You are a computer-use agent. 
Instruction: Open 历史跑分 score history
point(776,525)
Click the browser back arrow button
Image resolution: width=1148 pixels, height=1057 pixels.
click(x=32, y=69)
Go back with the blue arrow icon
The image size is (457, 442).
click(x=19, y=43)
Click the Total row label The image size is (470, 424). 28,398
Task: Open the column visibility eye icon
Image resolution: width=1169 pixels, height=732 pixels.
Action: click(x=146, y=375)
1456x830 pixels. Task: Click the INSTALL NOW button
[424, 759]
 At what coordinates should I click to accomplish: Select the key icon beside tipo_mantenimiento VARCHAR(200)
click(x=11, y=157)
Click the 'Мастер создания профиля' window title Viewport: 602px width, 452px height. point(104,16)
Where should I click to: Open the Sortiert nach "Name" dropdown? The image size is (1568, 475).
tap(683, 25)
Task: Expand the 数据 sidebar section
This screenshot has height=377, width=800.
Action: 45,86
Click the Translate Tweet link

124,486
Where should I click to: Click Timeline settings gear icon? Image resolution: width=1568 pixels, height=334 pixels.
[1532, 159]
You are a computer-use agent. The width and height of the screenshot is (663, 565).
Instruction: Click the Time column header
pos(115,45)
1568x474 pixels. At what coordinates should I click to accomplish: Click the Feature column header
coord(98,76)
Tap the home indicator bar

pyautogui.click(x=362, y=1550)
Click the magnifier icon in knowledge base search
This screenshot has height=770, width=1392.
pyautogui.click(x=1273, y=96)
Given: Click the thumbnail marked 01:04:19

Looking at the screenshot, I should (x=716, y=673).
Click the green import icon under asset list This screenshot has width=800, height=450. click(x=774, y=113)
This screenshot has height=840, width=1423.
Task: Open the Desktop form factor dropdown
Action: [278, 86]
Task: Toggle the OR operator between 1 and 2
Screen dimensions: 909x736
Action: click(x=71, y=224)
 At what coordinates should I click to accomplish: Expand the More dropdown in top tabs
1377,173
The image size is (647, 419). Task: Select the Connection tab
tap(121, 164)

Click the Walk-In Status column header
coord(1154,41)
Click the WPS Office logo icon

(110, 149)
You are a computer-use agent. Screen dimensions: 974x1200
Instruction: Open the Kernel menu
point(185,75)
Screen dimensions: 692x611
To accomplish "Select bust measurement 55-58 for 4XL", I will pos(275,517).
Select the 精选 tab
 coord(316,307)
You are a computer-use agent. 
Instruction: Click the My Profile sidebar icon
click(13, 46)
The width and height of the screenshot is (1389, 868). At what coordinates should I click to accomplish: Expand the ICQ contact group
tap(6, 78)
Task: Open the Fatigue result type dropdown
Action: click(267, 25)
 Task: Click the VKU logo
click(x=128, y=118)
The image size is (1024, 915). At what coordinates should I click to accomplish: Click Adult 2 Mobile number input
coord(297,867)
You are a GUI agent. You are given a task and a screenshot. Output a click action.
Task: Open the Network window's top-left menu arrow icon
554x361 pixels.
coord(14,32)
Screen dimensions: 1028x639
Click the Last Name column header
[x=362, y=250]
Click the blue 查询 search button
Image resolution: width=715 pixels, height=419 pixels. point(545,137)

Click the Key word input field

-=-=-

What lines in the material above contain the word "window"? Copy them out.

- [Output for this exercise]
Click the 'Мастер создания профиля' window title Viewport: 602px width, 452px height. point(104,16)
Task: Open the Network window's top-left menu arrow icon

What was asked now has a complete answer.